* DIRECTIONS FOR THIS TASK:
Identify each line of the material below that contains the word "menu" and copy those lines out in full.

**********

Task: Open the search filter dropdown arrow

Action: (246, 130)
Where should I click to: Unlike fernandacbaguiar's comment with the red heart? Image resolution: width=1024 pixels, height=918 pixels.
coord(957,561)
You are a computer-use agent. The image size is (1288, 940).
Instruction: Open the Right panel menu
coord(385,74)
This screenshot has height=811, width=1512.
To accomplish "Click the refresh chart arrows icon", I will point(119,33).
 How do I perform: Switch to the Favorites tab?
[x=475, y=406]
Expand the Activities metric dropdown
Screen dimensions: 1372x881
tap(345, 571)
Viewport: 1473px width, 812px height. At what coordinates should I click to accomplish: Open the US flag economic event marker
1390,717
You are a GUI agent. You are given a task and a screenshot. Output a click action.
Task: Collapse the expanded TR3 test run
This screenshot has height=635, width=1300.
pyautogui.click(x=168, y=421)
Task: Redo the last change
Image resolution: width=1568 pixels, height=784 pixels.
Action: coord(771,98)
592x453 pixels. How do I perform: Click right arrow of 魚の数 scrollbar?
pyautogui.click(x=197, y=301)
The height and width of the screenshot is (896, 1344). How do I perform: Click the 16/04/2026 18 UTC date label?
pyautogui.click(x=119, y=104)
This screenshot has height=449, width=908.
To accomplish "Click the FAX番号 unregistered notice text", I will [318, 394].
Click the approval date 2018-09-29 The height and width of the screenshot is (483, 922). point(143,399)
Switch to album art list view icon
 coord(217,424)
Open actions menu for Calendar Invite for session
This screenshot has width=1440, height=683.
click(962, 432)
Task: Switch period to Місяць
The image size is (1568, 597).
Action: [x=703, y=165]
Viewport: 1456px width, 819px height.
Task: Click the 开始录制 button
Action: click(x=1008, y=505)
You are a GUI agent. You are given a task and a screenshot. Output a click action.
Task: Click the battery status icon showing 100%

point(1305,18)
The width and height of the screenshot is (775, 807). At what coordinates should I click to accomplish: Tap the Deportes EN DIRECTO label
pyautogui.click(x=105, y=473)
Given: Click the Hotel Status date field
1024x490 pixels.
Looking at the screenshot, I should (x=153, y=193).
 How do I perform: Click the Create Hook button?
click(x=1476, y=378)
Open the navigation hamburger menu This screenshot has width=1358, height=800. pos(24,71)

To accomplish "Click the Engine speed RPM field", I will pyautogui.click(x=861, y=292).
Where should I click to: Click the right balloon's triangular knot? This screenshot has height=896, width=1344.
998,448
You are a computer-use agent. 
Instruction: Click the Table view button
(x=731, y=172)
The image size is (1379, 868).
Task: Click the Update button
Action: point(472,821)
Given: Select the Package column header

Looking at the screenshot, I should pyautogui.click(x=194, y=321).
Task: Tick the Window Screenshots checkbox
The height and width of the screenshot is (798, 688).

**********

* OUTPUT:
Instruction: Open the Right panel menu
Open actions menu for Calendar Invite for session
Open the navigation hamburger menu This screenshot has width=1358, height=800. pos(24,71)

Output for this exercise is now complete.